Post by Sarah Guzy, Assistant Director
Editor’s Note: Meet Sarah, the Assistant Director of HDS Admissions! Sarah supports prospective students and applicants in their divinity school search. Check out our upcoming webinars during which you can meet Sarah and other HDS folks virtually!

Tell us a little bit about yourself. What do you want the HDS community & prospective students to know about you?
I’m originally from Evanston, just north of Chicago, and attended Kalamazoo College in Michigan for undergrad where I studied art history and religious studies. At Kzoo, my mentor was an HDS alum, and she encouraged me to consider applying to HDS for grad school in the future. I worked in international education for a few years, including a year spent in Costa Rica working at a study abroad program, and then came to HDS to do the MTS program in with an area of focus in Women, Gender, Sexuality, and Religion. I’ve been working in the Office of Admissions since graduating in 2015. I love puns, coffee, dogs, concerts, and reading.

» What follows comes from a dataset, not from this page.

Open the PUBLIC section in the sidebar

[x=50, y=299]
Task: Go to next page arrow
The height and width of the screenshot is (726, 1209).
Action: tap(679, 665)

We’re so excited to have a Q&A with another HDS alum who works in the Office of Admissions! What was your favorite part of attending HDS?
The classes I took at HDS were a highlight of my grad school experience. Getting to interact with so many brilliant and inquisitive classmates in small seminars, reading approximately 1 million books a week and getting insight from faculty who are at the top of their fields – it was incredible. My entire understanding of the world, and what it means to be a human in the world, shifted on a regular basis.
Can you share a memory that stands out from your time at HDS?
I was active in the Unitarian Universalist student group, HUUMS, while at HDS. One of my favorite memories was giving a sermon with my best friend from HDS on one of my favorite poems, Diving Into the Wreck by Adrienne Rich. I actually wrote about that experience in a blog post for this very same HDS Admissions blog when I was a Graduate Assistant here in 2014-15! Preparing a worship service and giving a sermon was something I never thought I would do, and it got me really far outside of my comfort zone. It also made me appreciate the work that religious professionals do even more.
How did the MTS degree prepare you for your current role as the Assistant Director of Admissions?
I was working in higher ed in international education before I applied to HDS. I came to HDS because I wanted to study critical theory and sharpen my thinking about religion, gender, race, and sexuality, and how these intersect with students studying abroad and coming to study in the US. My time at HDS taught me how to ask questions in ways I hadn’t considered before and gave me a framework to undergird my thinking about capitalism, colonialism, imperialism, and the ways we are all complicit in structures of oppression. On a practical level, I was active in student org leadership, worked 20 hours a week, went to lots of lectures and events across Harvard to take advantage of all of the incredible folks who visit (Judith Butler, Kara Walker, Judy Chicago, Melissa Harris-Perry, just to name a few that really stuck with me) and kept up with my coursework, so grad school taught me how to balance many competing priorities while making sure to take care of myself.
What’s your admissions philosophy? Why is this work important?
This work is important to me because the work that HDS students and alumni are doing is so important. HDS students and alumni are doing amazing things, from serving as chaplains in hospitals during the COVID case surge, to showing moral leadership in our own community by pushing for Harvard to divest from the prison industrial complex and fossil fuels, to advocating for folks experiencing homelessness or food insecurity, to accompanying undocumented immigrants to their court cases. HDS students and alumni are active participants in building a kinder, more humane world, and that gives my work a sense of mission and purpose, because I’m able to help people join the HDS community and get access to resources both at HDS and across Harvard to support the work that they are doing in the world.
What advice do you have for prospective students?
Give yourself plenty of time to get your ducks in a row, don’t wait until the last minute. Email us if you have questions. Carefully review all your application materials and think about them holistically. Don’t forget to apply for financial aid, that’s a crucial step. And most importantly, be authentic! Don’t tell us what you think we want to hear, but rather, tell us who you are, why HDS, and how an HDS degree will prepare you for your future.